Wildfire monitoring demands autonomous systems capable of reasoning under extreme visual degradation, rapidly evolving physical dynamics, and scarce real-world training data. Existing UAV navigation approaches rely on simplified simulators and supervised perception pipelines, and lack embodied agents interacting with physically realistic fire environments. We introduce FIRE-VLM, the first end-to-end vision-language model (VLM) guided reinforcement learning (RL) framework trained entirely within a high-fidelity, physics-grounded wildfire digital twin. Built from USGS Digital Elevation Model (DEM) terrain, LANDFIRE fuel inventories, and semi-physical fire-spread solvers, this twin captures terrain-induced runs, wind-driven acceleration, smoke plume occlusion, and dynamic fuel consumption. Within this environment, a PPO agent with dual-view UAV sensing is guided by a CLIP-style VLM. Wildfire-specific semantic alignment scores, derived from a single prompt describing active fire and smoke plumes, are integrated as potential-based reward shaping signals.
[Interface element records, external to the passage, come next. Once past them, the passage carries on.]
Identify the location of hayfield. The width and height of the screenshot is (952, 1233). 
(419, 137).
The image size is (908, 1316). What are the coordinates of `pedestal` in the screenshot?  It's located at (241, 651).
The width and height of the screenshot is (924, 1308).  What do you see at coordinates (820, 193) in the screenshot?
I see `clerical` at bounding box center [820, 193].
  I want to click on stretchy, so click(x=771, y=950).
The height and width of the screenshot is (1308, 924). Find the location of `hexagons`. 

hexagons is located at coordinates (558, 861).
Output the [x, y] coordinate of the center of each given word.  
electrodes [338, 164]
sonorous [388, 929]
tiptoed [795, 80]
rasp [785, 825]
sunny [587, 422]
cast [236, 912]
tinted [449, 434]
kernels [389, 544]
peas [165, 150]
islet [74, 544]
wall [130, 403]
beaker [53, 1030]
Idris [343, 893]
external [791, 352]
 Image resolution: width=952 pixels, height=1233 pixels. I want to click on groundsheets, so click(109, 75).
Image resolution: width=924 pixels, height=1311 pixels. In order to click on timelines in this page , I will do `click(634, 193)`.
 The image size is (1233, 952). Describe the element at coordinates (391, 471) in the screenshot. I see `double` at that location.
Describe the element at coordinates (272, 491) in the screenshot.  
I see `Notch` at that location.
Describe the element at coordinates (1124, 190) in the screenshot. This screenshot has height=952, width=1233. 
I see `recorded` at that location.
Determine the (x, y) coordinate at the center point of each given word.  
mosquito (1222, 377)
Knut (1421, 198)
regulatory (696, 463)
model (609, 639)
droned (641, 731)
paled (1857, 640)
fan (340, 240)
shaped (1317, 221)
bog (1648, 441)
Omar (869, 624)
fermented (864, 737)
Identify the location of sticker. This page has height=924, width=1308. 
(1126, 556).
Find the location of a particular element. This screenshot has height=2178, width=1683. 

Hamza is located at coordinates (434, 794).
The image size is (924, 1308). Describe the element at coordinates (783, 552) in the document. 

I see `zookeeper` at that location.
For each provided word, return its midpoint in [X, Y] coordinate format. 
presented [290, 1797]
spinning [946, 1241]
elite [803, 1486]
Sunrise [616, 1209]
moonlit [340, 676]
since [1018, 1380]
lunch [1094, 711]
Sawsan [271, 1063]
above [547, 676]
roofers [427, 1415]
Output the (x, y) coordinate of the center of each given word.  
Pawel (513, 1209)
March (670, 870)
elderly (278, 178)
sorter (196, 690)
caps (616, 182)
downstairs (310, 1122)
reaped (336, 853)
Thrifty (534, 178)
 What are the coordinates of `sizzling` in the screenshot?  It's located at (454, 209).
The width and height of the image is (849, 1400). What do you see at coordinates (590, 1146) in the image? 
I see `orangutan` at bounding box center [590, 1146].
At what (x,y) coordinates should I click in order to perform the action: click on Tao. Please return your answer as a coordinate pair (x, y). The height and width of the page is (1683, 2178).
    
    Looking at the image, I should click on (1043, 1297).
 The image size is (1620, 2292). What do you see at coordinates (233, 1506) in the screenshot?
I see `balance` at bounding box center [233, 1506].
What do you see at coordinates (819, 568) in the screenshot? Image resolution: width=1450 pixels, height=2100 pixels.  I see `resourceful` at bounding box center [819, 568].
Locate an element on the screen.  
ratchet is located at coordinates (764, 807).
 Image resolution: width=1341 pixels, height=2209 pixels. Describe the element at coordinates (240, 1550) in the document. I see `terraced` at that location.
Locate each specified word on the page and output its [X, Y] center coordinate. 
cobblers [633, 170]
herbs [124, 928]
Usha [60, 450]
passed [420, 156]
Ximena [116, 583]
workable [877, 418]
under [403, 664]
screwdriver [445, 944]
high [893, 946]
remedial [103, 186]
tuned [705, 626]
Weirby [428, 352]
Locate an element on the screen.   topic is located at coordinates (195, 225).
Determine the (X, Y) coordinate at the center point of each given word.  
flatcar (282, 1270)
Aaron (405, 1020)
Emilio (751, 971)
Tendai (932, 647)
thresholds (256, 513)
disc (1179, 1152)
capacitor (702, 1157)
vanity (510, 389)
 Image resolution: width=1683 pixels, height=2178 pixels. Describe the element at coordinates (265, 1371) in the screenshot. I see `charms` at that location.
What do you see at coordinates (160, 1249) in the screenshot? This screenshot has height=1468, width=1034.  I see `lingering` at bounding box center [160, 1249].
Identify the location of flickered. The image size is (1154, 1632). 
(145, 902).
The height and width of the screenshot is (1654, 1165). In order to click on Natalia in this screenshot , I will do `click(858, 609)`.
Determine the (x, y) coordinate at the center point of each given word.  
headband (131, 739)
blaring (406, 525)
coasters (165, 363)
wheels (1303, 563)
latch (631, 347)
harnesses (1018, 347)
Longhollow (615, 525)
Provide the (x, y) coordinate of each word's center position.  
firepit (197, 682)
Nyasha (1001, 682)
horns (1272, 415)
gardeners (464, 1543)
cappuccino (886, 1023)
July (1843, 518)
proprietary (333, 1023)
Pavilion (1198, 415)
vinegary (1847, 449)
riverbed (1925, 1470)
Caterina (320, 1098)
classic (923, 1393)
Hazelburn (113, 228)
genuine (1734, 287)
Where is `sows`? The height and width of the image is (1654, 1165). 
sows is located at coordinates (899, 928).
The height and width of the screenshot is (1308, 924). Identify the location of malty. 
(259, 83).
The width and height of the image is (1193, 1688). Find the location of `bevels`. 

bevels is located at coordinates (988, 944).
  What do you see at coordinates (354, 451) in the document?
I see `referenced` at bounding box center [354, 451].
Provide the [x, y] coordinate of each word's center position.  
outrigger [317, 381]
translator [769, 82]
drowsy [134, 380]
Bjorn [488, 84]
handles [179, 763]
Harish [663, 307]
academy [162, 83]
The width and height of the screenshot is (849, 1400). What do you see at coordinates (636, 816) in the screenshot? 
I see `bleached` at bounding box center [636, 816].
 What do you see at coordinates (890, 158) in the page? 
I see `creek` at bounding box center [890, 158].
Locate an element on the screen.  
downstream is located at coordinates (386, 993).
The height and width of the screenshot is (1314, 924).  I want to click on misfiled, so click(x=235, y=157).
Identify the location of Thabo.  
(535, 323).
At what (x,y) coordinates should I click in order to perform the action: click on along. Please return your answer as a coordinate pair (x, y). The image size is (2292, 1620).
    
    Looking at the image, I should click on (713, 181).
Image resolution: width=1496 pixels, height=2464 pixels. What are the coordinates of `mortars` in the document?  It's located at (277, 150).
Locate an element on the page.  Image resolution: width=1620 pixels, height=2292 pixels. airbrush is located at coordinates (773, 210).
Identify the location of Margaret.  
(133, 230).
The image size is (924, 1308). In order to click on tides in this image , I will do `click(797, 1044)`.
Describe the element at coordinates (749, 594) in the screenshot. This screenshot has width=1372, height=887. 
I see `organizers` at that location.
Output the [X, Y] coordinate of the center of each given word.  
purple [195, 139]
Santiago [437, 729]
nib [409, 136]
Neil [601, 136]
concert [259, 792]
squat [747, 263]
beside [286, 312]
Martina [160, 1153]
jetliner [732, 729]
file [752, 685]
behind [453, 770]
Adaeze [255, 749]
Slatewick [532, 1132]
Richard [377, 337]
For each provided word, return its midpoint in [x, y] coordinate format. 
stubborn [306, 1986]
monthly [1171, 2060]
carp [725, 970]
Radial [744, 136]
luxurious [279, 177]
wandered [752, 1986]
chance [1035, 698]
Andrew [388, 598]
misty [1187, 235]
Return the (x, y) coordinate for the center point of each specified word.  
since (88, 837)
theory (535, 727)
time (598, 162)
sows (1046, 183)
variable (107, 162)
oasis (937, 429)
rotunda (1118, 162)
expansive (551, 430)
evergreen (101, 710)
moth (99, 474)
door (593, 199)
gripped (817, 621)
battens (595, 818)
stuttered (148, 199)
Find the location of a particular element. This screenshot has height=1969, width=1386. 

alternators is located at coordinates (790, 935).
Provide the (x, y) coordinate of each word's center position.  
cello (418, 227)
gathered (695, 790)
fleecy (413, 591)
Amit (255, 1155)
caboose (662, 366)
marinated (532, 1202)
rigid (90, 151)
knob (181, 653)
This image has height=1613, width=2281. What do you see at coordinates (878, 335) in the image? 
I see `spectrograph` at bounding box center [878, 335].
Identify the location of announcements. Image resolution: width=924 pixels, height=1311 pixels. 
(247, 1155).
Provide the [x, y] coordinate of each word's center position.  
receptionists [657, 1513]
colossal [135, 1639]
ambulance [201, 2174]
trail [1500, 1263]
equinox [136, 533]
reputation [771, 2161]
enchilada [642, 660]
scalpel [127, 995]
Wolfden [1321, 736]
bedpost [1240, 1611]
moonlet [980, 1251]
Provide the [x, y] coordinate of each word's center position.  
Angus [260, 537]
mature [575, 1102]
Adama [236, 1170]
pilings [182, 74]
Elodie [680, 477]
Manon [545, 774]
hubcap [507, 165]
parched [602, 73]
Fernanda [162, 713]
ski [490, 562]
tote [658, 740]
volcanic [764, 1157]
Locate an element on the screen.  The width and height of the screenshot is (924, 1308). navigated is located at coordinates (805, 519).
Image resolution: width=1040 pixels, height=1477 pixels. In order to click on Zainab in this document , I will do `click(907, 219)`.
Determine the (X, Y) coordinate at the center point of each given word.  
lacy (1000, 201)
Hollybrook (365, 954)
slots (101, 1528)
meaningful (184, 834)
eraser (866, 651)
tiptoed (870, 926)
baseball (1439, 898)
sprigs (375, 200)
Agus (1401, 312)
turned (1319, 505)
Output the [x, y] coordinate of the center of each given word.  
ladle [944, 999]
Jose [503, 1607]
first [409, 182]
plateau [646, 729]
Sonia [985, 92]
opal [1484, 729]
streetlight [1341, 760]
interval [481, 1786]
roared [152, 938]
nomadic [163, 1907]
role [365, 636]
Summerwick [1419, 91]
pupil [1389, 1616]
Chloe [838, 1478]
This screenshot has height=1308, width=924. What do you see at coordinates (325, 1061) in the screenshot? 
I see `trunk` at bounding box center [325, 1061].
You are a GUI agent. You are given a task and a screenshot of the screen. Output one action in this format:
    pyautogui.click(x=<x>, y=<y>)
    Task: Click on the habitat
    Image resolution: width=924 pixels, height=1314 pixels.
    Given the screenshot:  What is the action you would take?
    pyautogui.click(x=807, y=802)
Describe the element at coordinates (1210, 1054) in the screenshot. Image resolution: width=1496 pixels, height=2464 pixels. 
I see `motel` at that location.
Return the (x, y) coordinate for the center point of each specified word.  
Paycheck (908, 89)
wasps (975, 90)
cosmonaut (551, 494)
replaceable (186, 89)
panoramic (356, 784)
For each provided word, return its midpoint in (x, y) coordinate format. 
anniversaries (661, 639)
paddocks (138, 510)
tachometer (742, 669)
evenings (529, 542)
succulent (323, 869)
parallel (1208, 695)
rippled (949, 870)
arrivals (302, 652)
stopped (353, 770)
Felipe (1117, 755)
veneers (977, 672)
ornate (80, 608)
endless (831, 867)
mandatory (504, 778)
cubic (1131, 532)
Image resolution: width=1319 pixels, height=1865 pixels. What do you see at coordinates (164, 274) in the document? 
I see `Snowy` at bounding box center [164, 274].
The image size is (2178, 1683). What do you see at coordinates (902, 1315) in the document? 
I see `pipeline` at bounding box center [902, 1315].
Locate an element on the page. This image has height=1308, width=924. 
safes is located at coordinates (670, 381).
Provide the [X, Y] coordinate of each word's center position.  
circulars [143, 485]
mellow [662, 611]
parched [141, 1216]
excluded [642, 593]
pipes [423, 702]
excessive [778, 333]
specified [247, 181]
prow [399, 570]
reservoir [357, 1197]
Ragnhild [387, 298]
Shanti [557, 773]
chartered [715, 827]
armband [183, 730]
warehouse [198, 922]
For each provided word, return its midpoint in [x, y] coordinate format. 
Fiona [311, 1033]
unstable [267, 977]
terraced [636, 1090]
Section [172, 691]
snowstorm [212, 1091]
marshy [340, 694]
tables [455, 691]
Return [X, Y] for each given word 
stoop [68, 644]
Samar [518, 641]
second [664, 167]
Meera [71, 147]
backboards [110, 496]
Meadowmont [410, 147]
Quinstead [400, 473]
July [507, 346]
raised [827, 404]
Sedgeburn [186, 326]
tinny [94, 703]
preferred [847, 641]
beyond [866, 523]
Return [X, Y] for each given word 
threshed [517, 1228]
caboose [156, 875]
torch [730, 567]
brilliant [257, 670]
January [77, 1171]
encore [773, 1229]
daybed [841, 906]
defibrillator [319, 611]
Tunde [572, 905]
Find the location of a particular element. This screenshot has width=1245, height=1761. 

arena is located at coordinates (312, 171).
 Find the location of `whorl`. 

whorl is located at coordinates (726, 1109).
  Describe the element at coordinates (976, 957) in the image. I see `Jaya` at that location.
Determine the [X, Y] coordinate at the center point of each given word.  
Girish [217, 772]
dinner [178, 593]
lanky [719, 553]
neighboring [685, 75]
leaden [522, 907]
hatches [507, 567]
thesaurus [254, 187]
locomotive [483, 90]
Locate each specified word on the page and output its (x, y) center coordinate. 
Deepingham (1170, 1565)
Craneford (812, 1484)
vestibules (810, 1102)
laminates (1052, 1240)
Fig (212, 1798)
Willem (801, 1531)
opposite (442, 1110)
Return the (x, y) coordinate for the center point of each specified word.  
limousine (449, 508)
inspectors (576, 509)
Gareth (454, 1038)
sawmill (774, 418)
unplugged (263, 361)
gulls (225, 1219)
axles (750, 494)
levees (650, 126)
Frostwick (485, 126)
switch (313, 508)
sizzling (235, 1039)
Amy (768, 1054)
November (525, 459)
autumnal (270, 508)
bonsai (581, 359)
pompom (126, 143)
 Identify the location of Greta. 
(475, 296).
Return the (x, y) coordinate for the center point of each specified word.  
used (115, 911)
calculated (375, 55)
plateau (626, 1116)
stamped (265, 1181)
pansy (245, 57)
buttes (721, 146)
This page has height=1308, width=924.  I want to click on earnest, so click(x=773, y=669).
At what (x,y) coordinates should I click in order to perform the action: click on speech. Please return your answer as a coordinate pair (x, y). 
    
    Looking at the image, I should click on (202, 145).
Our contributions are: (1) a GIS-to-simulation pipeline for constructing wildfire digital twins; (2) a VLM-guided RL agent for UAV firefront tracking; and (3) a wildfire-aware reward design that combines physical terms with VLM semantics. Across five digital-twin evaluation tasks, our VLM-guided policy reduces time-to-detection by up to 6 times, increases time-in-FOV, and is, to our knowledge, the first RL-based UAV wildfire monitoring system demonstrated in kilometer-scale, physics-grounded digital-twin fires.